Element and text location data
-- START --

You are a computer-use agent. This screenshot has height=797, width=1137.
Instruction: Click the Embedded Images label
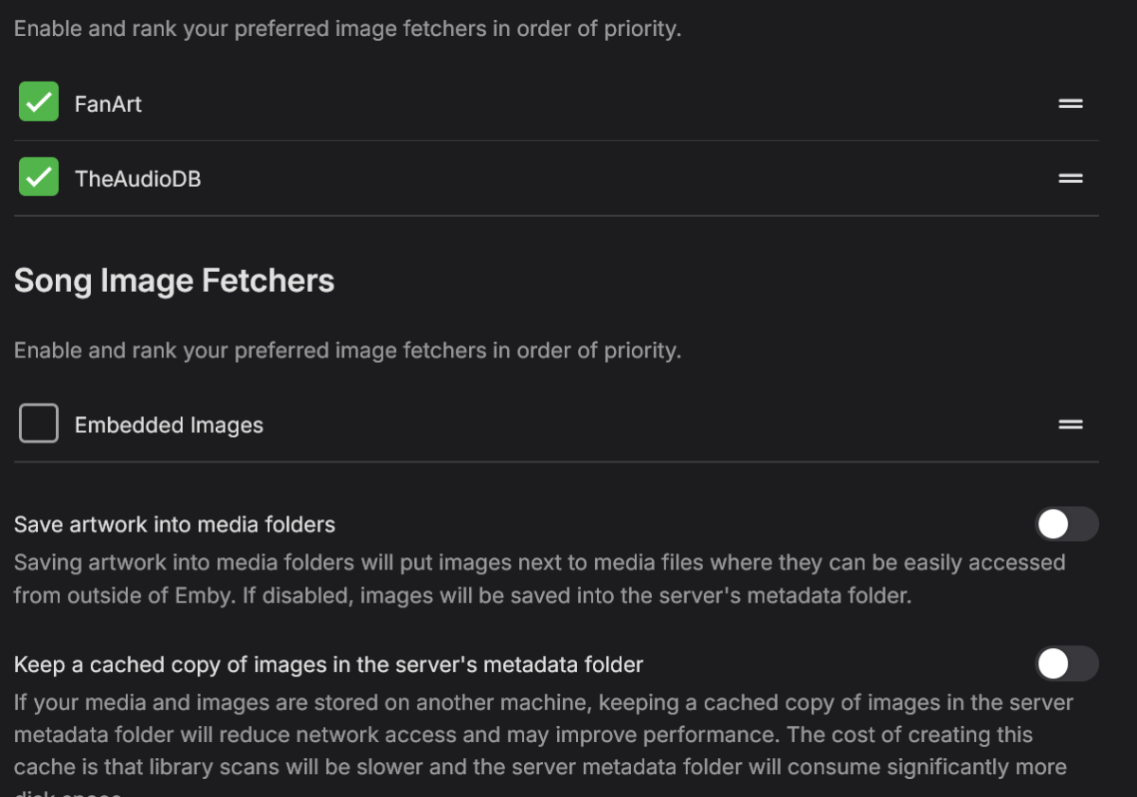click(x=169, y=426)
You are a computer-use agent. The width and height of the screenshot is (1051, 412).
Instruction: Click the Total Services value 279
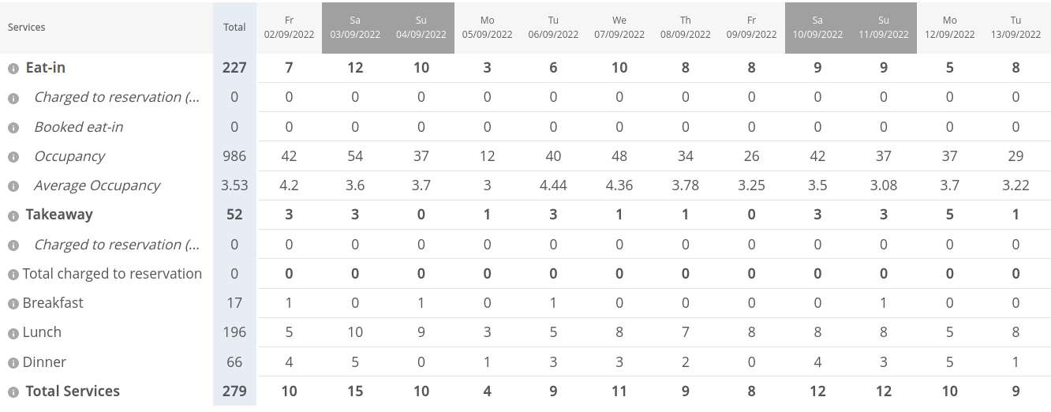(234, 391)
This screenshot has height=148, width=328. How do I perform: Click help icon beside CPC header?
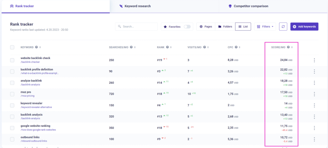pyautogui.click(x=236, y=47)
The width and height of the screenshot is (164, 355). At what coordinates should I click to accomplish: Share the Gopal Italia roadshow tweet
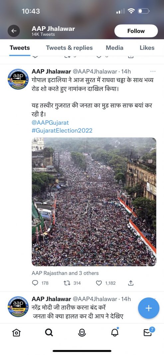[x=131, y=283]
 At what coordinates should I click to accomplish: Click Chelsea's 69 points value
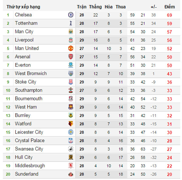pos(169,15)
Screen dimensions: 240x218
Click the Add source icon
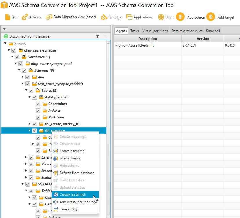click(x=180, y=17)
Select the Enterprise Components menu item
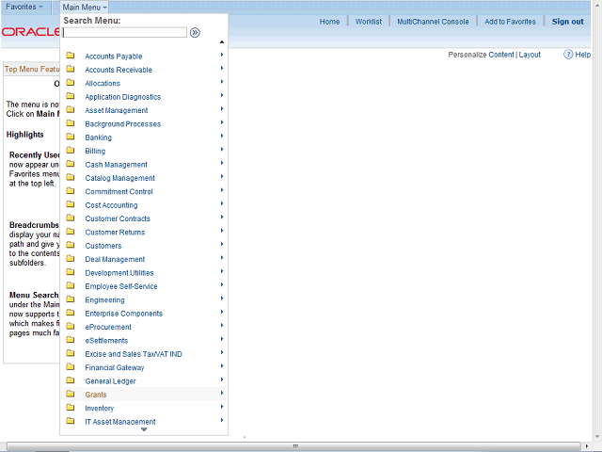Viewport: 602px width, 452px height. coord(123,314)
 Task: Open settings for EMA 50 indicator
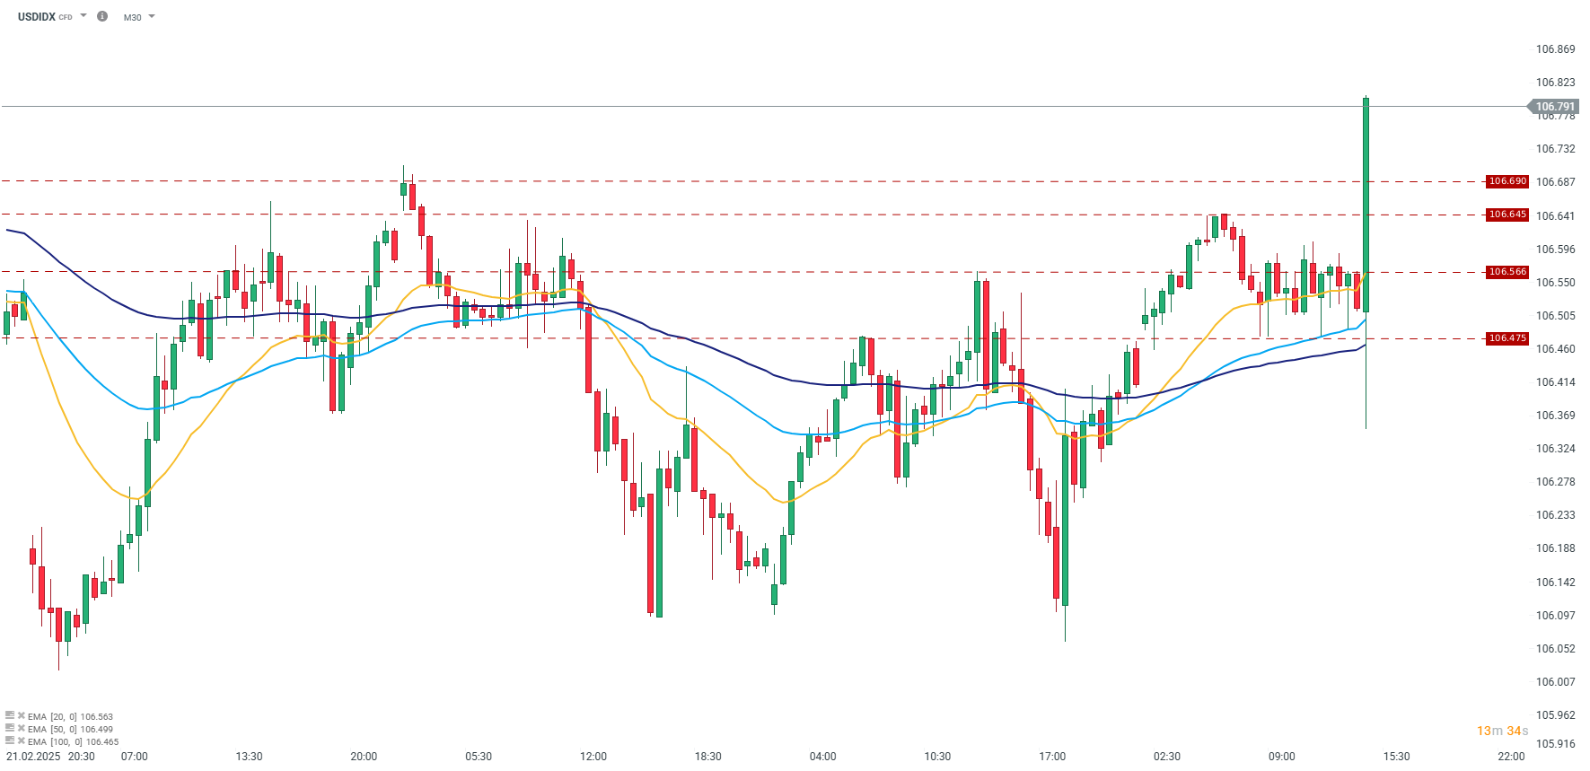(10, 729)
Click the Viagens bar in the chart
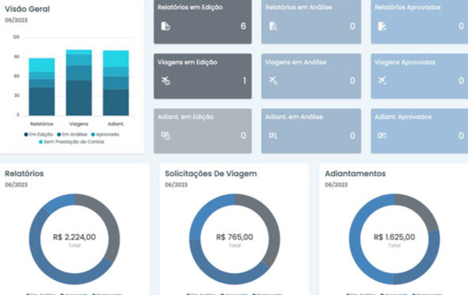The width and height of the screenshot is (468, 295). 79,82
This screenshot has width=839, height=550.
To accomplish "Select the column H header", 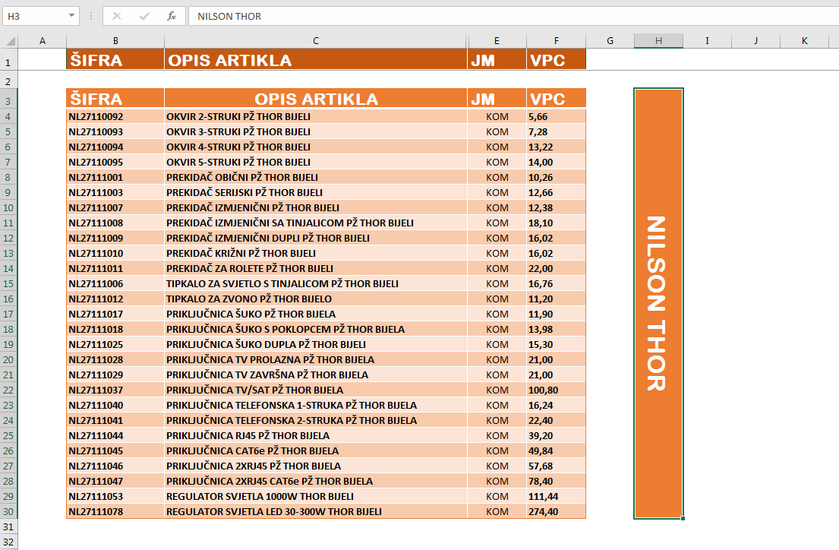I will (x=658, y=41).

-- END --

→ **Written request**:
Reproduce the records verbatim, beginning at their first line and stopping after the line that contains "The width and height of the screenshot is (468, 295).", with both of those lines included. Omit the pictures from your reproduction.

→ **Result**:
You are a computer-use agent. This screenshot has height=797, width=1137.
Instruction: Click the Embedded Images label
click(x=169, y=426)
You are a computer-use agent. The width and height of the screenshot is (1051, 412).
Instruction: Click the Total Services value 279
(234, 391)
This screenshot has height=148, width=328. How do I perform: Click help icon beside CPC header?
pyautogui.click(x=236, y=47)
The width and height of the screenshot is (164, 355). At what coordinates should I click to accomplish: Share the Gopal Italia roadshow tweet
[x=131, y=283]
 At what coordinates should I click to accomplish: Click Chelsea's 69 points value
pos(169,15)
Screen dimensions: 240x218
Click the Add source icon
click(x=180, y=17)
Select the Enterprise Components menu item
Viewport: 602px width, 452px height. coord(123,314)
 Task: Open settings for EMA 50 indicator
(10, 729)
Click the Viagens bar in the chart
The width and height of the screenshot is (468, 295). 79,82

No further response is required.